-- start EXTRACT PROVIDED --

Identifying Lies

 

I’ve been reading 1 Samuel and the interaction with Goliath has arrested me. Goliath was a giant bully who shouted lies so loud that the Israelites believed them. 

“Goliath stood and shouted a taunt across to the Israelites. “Why are you all coming out to fight?” he called. “I am the Philistine champion, but you are only the servants of Saul. Choose one man to come down here and fight me!” (1 Samuel 17:8 NLT)

The Israelites were frozen in fear. They had cowered at the battlefront for forty days and nights while their enemy grew larger and louder in their hearts and minds. All the while, every day, Goliath dominate the disputed field and taunt them with the same exact words. 

“As he was talking with them, Goliath, the Philistine champion from Gath, came out from the Philistine ranks. Then David heard him shout his usual taunt to the army of Israel.” (1 Samuel 17:23 NLT)

This entire scenario has played out repeatedly in my life, and I suspect maybe yours, also. See, Goliath is shouting lies. He calls them “people of Saul” – not “people of God.”

Too often, we freeze in the face of the enemy’s lies. 

This chapter, the one where where little David came around with lunch and enough God-confidence to put the enemy in his place, well, it has rearranged my heart completely.

David knows who he is! He has spent entire summers in the field with the sheep and had grown quite confident in his relationship with the Lord. He knows they are not Saul’s people, but God’s alone. He is uniquely unintimidated by Goliath’s baseless taunts because he is rock solid in his spiritual identity.

-- end EXTRACT PROVIDED --

__EXERCISE DETAILS__: Print the passage from "The Israelites were" through "the enemy’s lies." of the post on identifying lies, word for word.

-- start AVAILABLE DATA --

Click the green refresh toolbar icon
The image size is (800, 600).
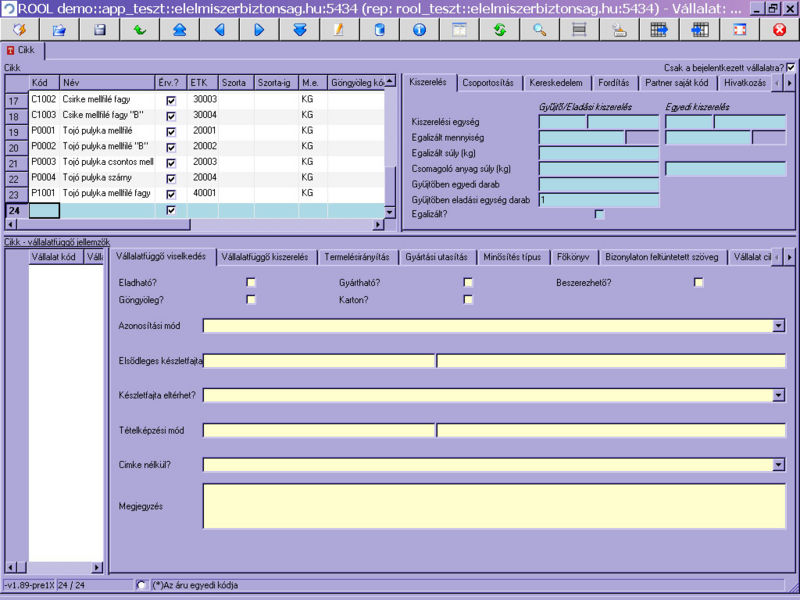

-- end AVAILABLE DATA --

__RESULT OF THIS TASK__:
The Israelites were frozen in fear. They had cowered at the battlefront for forty days and nights while their enemy grew larger and louder in their hearts and minds. All the while, every day, Goliath dominate the disputed field and taunt them with the same exact words. 

“As he was talking with them, Goliath, the Philistine champion from Gath, came out from the Philistine ranks. Then David heard him shout his usual taunt to the army of Israel.” (1 Samuel 17:23 NLT)

This entire scenario has played out repeatedly in my life, and I suspect maybe yours, also. See, Goliath is shouting lies. He calls them “people of Saul” – not “people of God.”

Too often, we freeze in the face of the enemy’s lies.